О своей первой любви

Звали его Джонни Хэнсен

Она всегда будет помнить

Теплый осенний день

Ей пятнадцать

Или почти пятнадцать

Была у нее кобыла по кличке Пеструха

И вот они с Джонни едут верхом

Вдоль реки Четко

Мелкой да топкой перед дождями.

Ей все еще мерещится вкус жареной курицы

Которую она приготовила к пикнику

И как же она волновалась

Что все губы у нее будут в жире

А он вдруг захочет целоваться.

Рассказывает, а сама полирует

Горку из красного дерева

Еще и еще

Пять минут

То же место

Пока не засияет.

Первая рана глубже всех прочихПеревод Шаши Мартыновой

Соски набухли

в студеном закатном воздухе,

она стояла по бедра в Мэд-ривер,

приметив Большую Голубую Цаплю,

что взмыла неуклюже со стремнины выше

и полетела вниз по реке к устью.

Мы любили друг друга на берегу всю ночь,

старательные, буйные,

яростные — и нежные

в первых дозволеньях,

оглушенные, одержимые.

Женаты, трое детей,

ранчо над рекой,

все еще можем восхищать друг друга тем, какие мы были, —

чего еще можно желать.

По пояс в воде, по пояс над водой,

она примечает, как Цапля летит, тень птицы

влагается в медные тени сумерек.

Я развожу костер на берегу и жду.

Усталый, безмолвный, дети спускаются

и умывают лица в реке.

Ждем, когда появится ГудиниПеревод Шаши Мартыновой

Волшебство — не уловки с видимостью.

Это изъятие всамделишного.

Не сноровистые трюки, прикрытые болтовней,

а подлинный кролик в любой шляпе.

Не фокусы. Не ключ от наручников

из ее рта в его,

переданный в поцелуе на удачу,

перед тем как его закуют в сундуке

и бросят в холодную всамделишную реку.

Не ключ, а сам поцелуй,

нежный, испуганный,

неистовый, как наше облегчение,

когда он выплывает из груженого сундука

и с самого дна реки начинает подниматься,

избегнув ловкого обмана,

свободный от иллюзии побега.

ГрафиняПеревод Максима Немцова

Вчера ночью я любил свою страстную графиню,

а экспресс «Паннония»

несся мимо деревень, которые мы видели

лишь трепетом света

по зеленой эмалевой крыше спального вагона.

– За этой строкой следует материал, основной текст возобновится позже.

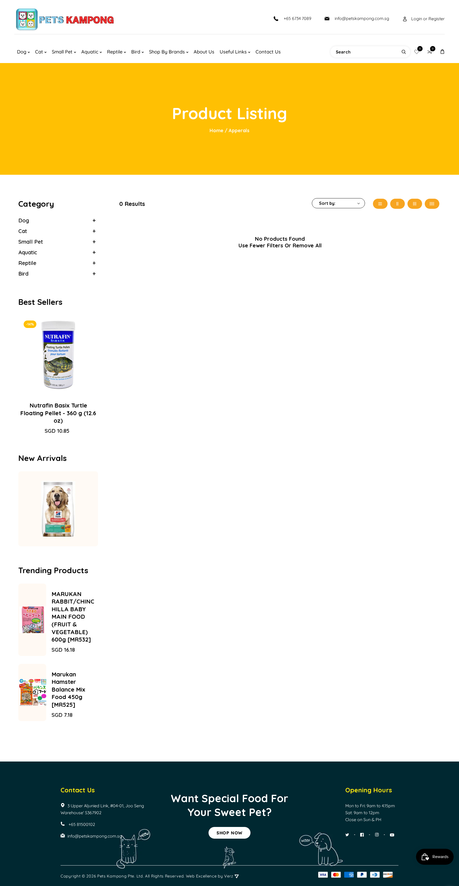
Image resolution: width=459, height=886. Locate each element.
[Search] (403, 51)
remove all (307, 245)
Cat (22, 231)
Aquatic (27, 252)
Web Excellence (201, 876)
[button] (442, 52)
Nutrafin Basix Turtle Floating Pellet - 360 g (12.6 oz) (58, 413)
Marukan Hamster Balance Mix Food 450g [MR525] (68, 689)
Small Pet (30, 241)
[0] (416, 52)
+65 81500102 (81, 824)
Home (216, 130)
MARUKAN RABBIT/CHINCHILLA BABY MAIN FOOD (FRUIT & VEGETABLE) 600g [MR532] (73, 616)
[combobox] (370, 51)
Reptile (27, 263)
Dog (23, 220)
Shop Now (229, 832)
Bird (23, 273)
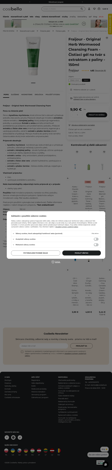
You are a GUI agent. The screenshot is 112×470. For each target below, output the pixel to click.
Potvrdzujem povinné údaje (35, 253)
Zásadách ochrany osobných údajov (66, 227)
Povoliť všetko (81, 253)
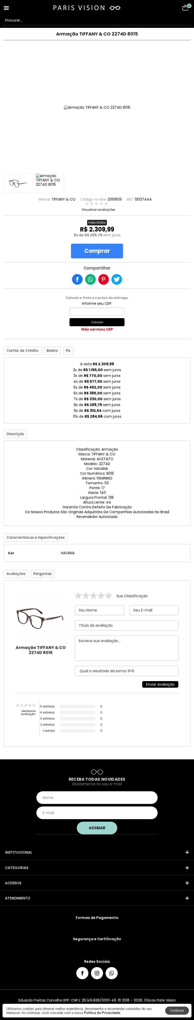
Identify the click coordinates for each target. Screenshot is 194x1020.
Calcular (97, 322)
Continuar (177, 1010)
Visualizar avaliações (98, 209)
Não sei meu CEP (97, 329)
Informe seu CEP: (97, 303)
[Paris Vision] (97, 8)
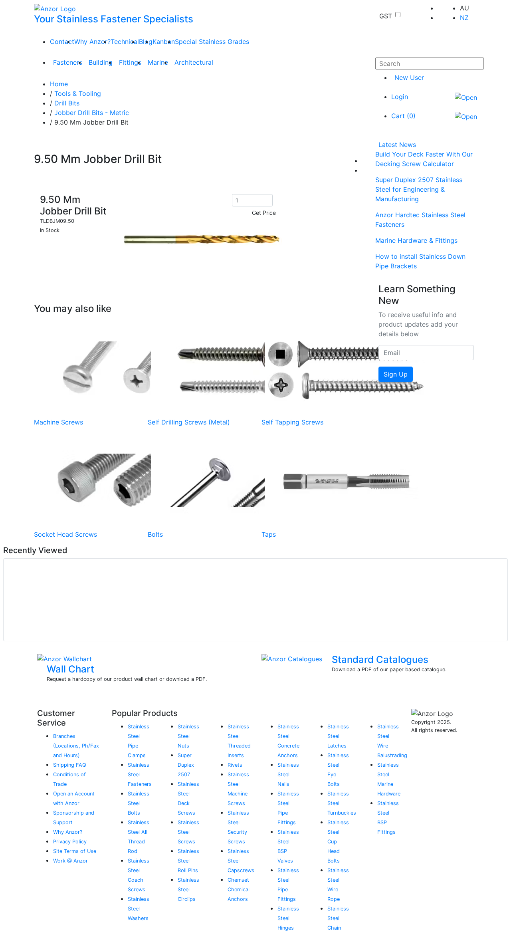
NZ (464, 18)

На несусветном расстоянии от

того первого поцелуя в Будапеште,

доехав чуть не до Праги,

пугая луну,

пока Чехословакия скользила у нас под телами,

стоны наши подслащивали железный лязг

рельсов и колес,

а мы таяли от наслажденья.

Когда я проснулся на Берлинском вокзале,

ее уже не было.

Вложила слоновую косточку

мне в руку.

Сметен силой

равно как и слабостью.

Восхитительной, необузданной, фантастической графиней,

Гиневерой, Марией, луной,

любовью, изобретенной против одиночества,

сердцем, что измождено рассудком.

Сметен прозрачностью

у кончика корня.

Виолончелью в пустом коридоре.

Тем, что можешь дать, и тем, что можешь взять.

Потерялся, воображая то, чего знать не можем,

и зная то, чего нам не иметь.

Веря, что любовь унесет нас прочь

по Реке Вавилонской

к баснословному саду, пышному от груш.

Желая всего и сразу,

странствие поглощено

в сиянье лунного света и грезы

чистой до того, что даже пепел сгорает

до оттенка ее пеньюара.

И, словно бы нам запретили, мы

остаемся желать большего.

Тепло ее тела, едва живого

в слоновой кости, свернувшейся в наших руках.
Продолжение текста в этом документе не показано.